NASP President Discusses the Role of Specialty Pharmacy in the Health Care Ecosystem

In a 2-part Q&A with Specialty Pharmacy Times, NASP President Rebecca Shanahan discussed how direct and indirect remuneration (DIR) fees affect specialty pharmacy, how to improve patient outcomes, the impact of Any Willing Provider legislation on payer access and patient services, and many other hot topics in the specialty landscape.
Click here to read part 1 of the interview. 

SPT: What is the role of ACOs, GPOs, or individual institutions in specialty pharmacy?

Shanahan: We think ACOs are an interesting concept. We believe that specialty pharmacy is a uniquely positioned service model to be successful with an ACO because specialty pharmacy really is a connector amongst health care providers for specific disease states, and so we think that we become knowledgeable partners. Today, we are highly integrated with both hospitals and doctors, both doctors who are affiliated with hospitals by virtue of an employment agreement or who are affiliated by virtue of their participation on the hospital’s medical staff. We really fit hand and glove with doctors and doctor’s offices, regardless of their affiliation, if they’re in a hospital affiliated clinic or if they’re in an independent clinic, we fit hand in glove with them relative to keeping that patient on therapy and keeping track of that patient. We also coordinate not only the clinical coordination and the pharmacy coordination, but also all of the paperwork that needs to happen.

We know that we provide value, so when a patient transitions either out of the hospital into their home, or transition out of an inpatient setting into a home setting, then we know that we are the folks that provide the support as the patient goes into their home. We also know that readmissions for conditions that are treated by specialty pharmacies can be high, and that by virtue of how specialty pharmacies manage these complex and chronic conditions, including our ongoing communication with the patient care team in the hospital and in the doctor’s office, that we are in fact assuring clinical outcomes in a way that that’s very holistic for the patient, and I think that’s what a ACO model is intended to do. In addition, there are currently doctors and hospitals that require either compounded medications and/or services with respect to specialty pharmaceuticals as a part of their care model. We are tightly integrated with these hospitals, outpatient centers, and doctors to ensure that all of the pharmaceutical products these folks require for their patients are provided in the highest quality, lowest cost, most appropriate setting. So, 47% of total specialty medical costs are provided in an outpatient setting, another 40% in a physician’s office, and 9% at the patient’s home, and we have a reach and a partnership into all those platforms for purposes of managing outcomes.
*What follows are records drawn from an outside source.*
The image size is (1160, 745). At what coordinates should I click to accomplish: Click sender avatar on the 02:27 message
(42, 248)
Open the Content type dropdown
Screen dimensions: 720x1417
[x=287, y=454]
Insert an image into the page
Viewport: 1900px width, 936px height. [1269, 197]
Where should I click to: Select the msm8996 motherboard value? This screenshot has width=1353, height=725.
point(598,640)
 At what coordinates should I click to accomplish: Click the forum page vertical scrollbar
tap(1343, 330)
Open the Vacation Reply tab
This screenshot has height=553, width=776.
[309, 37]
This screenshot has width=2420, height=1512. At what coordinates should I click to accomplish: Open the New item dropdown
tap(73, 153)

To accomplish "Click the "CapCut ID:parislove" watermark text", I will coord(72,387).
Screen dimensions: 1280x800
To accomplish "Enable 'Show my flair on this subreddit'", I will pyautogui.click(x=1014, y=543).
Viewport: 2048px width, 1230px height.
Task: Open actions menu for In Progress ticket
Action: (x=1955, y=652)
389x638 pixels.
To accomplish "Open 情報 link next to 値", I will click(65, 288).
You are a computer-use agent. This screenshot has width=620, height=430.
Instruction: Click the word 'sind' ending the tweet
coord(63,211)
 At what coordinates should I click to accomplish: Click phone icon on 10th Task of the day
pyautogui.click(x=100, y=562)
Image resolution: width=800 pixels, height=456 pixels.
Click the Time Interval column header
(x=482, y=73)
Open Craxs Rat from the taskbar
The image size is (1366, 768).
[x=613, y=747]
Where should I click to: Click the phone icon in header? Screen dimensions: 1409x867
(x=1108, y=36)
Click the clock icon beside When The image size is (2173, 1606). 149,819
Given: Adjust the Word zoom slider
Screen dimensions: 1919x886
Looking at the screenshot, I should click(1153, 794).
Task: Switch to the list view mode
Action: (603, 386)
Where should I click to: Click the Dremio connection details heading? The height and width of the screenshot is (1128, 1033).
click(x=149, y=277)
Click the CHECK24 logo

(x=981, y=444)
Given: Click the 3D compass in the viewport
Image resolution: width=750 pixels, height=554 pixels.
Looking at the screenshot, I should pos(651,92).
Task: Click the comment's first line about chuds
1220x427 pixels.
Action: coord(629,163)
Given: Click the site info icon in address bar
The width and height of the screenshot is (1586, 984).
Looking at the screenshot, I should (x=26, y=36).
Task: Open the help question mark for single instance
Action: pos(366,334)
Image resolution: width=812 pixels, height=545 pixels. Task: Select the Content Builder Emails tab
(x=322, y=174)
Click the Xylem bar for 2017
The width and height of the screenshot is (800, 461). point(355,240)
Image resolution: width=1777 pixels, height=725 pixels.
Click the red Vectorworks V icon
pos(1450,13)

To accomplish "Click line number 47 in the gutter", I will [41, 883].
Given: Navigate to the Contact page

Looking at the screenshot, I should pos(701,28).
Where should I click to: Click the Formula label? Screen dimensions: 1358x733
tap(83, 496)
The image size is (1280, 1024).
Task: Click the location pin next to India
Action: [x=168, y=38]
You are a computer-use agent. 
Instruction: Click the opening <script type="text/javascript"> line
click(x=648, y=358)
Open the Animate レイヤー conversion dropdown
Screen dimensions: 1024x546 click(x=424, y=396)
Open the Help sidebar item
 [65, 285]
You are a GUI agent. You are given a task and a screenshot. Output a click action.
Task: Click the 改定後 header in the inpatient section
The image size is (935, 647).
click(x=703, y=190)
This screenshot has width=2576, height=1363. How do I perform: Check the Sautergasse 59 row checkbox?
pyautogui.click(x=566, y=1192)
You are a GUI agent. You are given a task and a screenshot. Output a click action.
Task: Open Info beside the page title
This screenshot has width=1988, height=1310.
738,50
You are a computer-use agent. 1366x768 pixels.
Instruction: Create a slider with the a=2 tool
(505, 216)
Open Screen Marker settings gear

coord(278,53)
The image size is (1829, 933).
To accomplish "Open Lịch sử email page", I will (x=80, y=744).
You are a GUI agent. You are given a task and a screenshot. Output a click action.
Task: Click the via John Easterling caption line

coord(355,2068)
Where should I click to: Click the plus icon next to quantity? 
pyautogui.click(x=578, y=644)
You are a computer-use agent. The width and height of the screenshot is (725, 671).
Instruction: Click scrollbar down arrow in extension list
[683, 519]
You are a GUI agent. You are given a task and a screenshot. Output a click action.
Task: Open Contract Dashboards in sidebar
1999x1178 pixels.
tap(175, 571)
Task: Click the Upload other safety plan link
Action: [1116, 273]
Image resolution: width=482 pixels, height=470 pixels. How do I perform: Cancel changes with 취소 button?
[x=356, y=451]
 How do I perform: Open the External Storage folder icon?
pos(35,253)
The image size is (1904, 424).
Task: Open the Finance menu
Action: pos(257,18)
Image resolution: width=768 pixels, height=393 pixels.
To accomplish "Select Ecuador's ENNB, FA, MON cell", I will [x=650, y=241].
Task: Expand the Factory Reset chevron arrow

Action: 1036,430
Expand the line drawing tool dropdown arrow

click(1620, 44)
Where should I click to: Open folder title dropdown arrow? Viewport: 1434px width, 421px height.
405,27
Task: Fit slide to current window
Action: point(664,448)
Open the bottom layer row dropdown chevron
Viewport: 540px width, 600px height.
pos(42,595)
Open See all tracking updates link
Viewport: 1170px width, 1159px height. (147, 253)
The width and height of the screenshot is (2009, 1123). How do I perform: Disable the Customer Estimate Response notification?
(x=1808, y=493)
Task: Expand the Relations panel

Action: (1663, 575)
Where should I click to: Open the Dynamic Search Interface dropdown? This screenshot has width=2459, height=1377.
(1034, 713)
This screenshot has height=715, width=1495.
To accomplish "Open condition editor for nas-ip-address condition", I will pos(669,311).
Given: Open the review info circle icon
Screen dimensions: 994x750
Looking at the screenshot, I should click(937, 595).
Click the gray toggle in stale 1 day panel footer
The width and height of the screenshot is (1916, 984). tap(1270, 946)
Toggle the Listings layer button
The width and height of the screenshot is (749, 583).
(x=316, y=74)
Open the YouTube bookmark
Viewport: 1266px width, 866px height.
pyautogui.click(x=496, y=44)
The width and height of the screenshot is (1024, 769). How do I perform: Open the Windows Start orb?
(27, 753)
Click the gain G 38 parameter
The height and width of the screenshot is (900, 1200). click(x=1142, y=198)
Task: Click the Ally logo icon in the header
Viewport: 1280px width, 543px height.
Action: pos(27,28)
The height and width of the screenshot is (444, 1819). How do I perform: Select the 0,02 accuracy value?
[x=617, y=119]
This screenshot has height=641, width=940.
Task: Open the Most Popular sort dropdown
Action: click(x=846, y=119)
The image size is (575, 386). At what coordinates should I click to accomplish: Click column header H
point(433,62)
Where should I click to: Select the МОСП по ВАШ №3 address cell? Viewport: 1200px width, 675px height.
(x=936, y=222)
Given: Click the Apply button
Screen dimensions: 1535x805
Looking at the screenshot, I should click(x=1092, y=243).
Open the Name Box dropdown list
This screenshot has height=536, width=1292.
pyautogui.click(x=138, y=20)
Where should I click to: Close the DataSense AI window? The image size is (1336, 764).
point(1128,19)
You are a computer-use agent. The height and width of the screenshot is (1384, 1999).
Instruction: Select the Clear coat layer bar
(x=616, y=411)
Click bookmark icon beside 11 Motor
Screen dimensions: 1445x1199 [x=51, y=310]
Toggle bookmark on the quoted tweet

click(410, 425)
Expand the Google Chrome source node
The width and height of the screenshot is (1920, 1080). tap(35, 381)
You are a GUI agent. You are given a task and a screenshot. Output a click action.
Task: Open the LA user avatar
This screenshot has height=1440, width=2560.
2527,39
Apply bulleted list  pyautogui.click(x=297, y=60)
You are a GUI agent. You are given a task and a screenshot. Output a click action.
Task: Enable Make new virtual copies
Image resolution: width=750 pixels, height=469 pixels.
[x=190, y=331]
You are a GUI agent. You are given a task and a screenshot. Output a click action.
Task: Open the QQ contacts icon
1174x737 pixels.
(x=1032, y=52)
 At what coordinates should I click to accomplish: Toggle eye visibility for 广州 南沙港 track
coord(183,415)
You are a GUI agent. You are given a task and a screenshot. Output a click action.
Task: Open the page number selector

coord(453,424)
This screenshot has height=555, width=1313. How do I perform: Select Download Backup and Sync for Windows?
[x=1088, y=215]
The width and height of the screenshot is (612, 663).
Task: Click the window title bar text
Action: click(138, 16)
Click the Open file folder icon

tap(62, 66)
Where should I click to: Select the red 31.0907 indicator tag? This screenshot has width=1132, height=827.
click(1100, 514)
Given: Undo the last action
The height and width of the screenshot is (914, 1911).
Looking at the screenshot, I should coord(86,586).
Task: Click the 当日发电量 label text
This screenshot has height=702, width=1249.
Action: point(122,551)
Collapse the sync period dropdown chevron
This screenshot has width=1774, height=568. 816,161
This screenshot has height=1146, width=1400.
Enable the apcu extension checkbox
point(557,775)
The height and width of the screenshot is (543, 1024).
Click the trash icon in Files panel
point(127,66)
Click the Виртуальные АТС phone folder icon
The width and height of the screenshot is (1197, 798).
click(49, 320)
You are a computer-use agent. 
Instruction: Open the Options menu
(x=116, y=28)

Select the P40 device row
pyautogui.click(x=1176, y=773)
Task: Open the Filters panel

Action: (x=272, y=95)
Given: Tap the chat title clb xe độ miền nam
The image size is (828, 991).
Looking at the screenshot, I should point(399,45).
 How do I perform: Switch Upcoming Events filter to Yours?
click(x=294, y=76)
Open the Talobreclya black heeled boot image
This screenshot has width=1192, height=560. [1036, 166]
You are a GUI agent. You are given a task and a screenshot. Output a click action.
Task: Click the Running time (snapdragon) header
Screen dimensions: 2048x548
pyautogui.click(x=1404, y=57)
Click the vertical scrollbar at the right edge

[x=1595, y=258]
SPT: How providing specialty pharmacy services smooths the transition from inpatient hospital pharmacy to outpatient specialty pharmacy?

Shanahan: For many pharmacies who have relationships with hospitals, there is a coordination of the meds that are going to be provided at the discharge of a patient. They’re going to transition from that brick and mortar care that’s very immediate, into a situation where there’s not a lot of immediacy if they don’t have a coordinator of care. We would generally identify medications that are specialty drugs that are going to need to be provided to that patient in their home. We would either go to the hospital or we would arrange for the hospital to have the package of medication for the patient when they get discharged from the hospital. We then counsel the patient with respect to those medications, ensure that they have the medications when they arrive at their home, initiate a conversation with those patients and their families as they arrive home, and call the patient back after they receive their medication to be sure they’ve gotten it, that they understand the intervals during which they’re supposed to take it, where they need to store it––in the refrigerator if it’s refrigerated medication— how they need to take it in terms of times of the day––with water without water, with other food without other food––and we follow up based on how we assess the patients’ capability of managing themselves at regular intervals to check to see have they been taking their pills, and if they have taken the right dose at the right time. Interestingly enough, even if they’re taking a dose every day, if they’re taking 1 dose at 8 o’clock in the morning, and the next day taking the same medication at 4 o’clock in the afternoon, they’re likely to get less optimal results out of those therapies. So we’re constantly intervening with them to be sure that they are adhering to their therapy, adhering to it at the right dose and the right time, and with the right results.